## Records from a collection:

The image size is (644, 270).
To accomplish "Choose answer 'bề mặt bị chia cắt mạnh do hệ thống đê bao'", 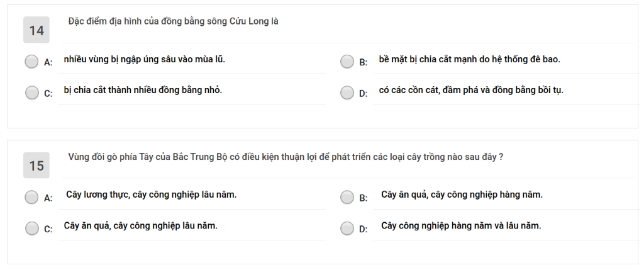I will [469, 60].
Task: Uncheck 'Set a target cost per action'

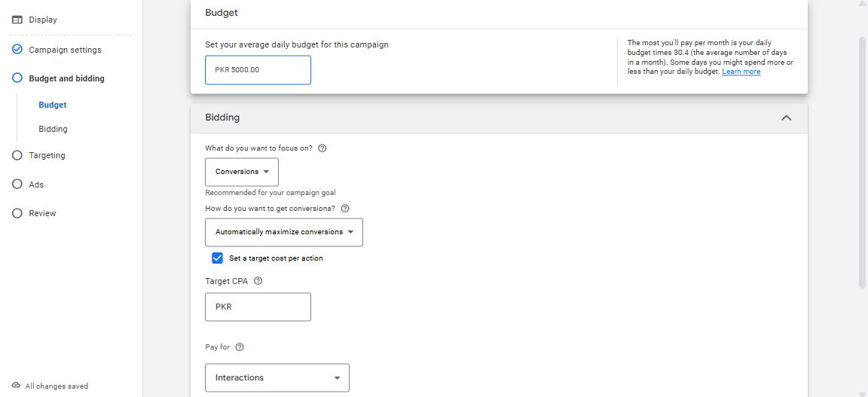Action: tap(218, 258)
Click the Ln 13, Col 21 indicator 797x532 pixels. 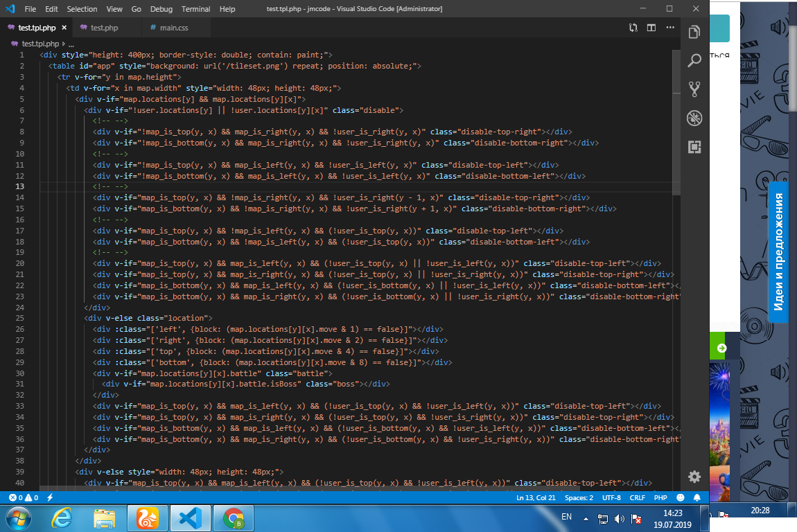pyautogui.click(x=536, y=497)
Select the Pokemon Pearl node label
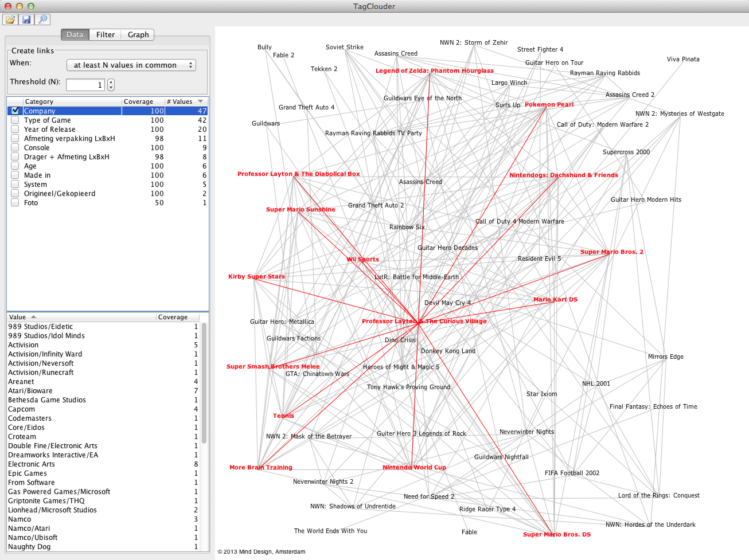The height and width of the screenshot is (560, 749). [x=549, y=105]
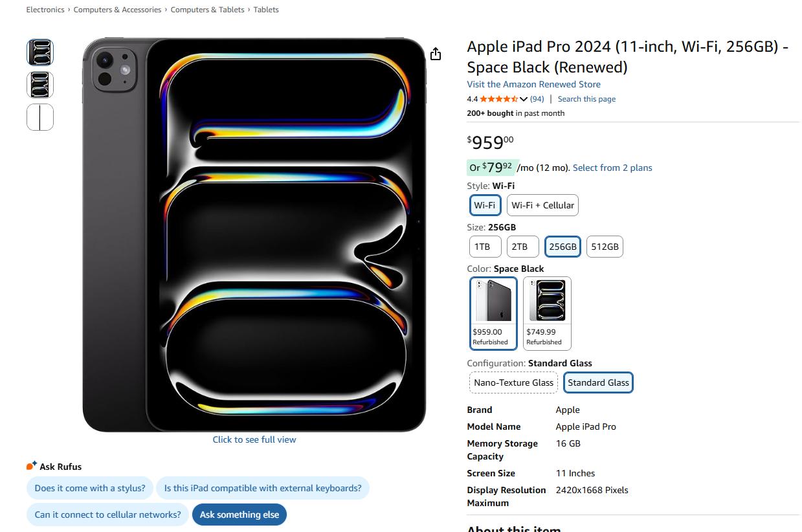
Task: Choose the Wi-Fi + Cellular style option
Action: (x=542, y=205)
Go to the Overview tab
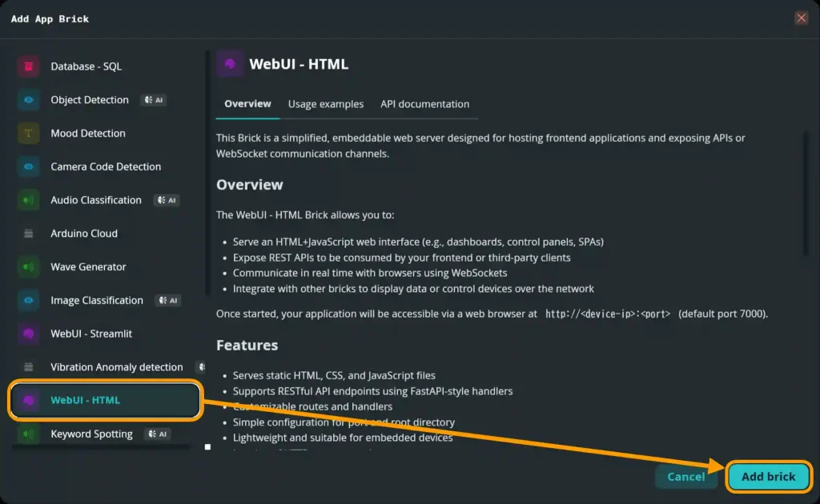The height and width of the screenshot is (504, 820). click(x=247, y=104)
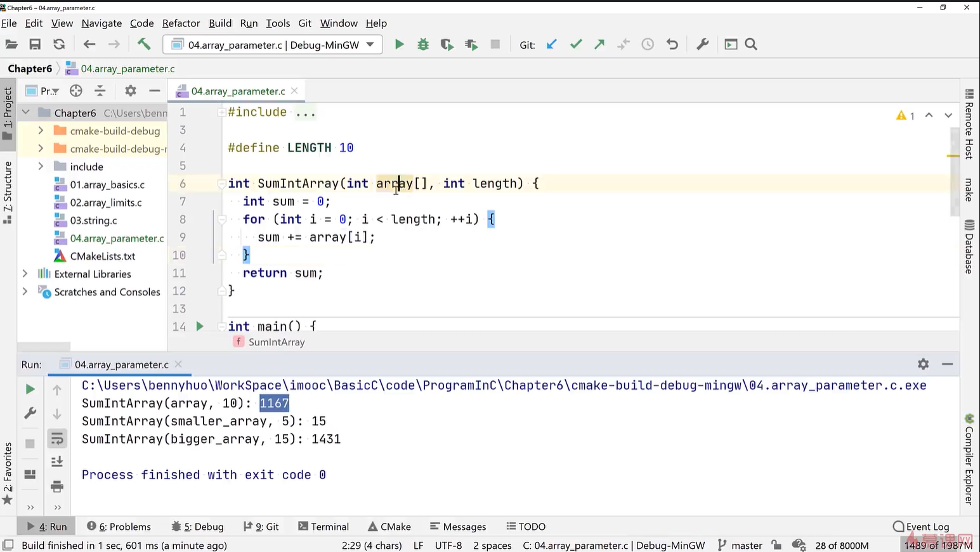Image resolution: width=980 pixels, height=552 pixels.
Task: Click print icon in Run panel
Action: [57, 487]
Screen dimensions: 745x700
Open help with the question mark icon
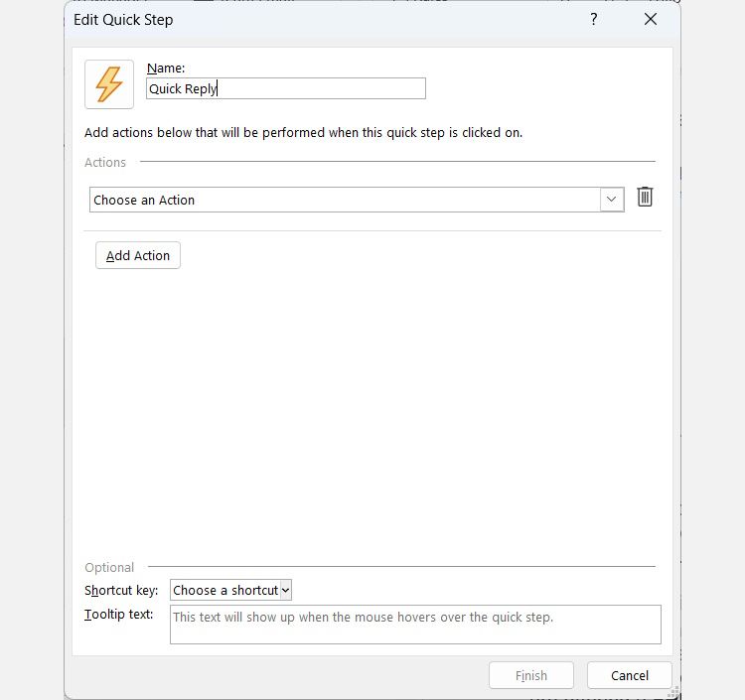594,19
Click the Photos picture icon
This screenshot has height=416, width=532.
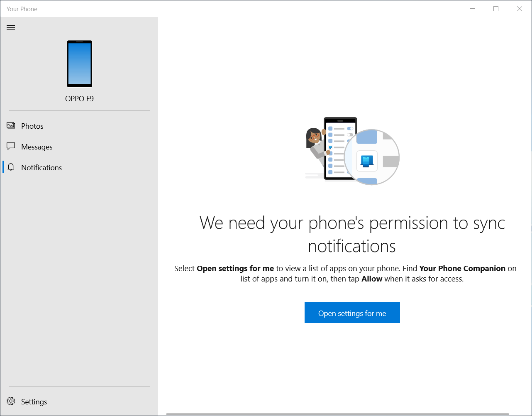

## Work task:
Starting at the line that contains "Select the Pokemon Pearl node label", transcribe each line through the last one of the entries above, exactly and without pictures.

## Solution to the problem:
Select the Pokemon Pearl node label
The height and width of the screenshot is (560, 749). [x=549, y=105]
Task: Choose the Wi-Fi + Cellular style option
Action: (x=542, y=205)
Go to the Overview tab
The height and width of the screenshot is (504, 820). click(x=247, y=104)
Image resolution: width=980 pixels, height=552 pixels.
Task: Click print icon in Run panel
Action: [57, 487]
Screen dimensions: 745x700
Open help with the question mark icon
594,19
Click the Photos picture icon
This screenshot has height=416, width=532.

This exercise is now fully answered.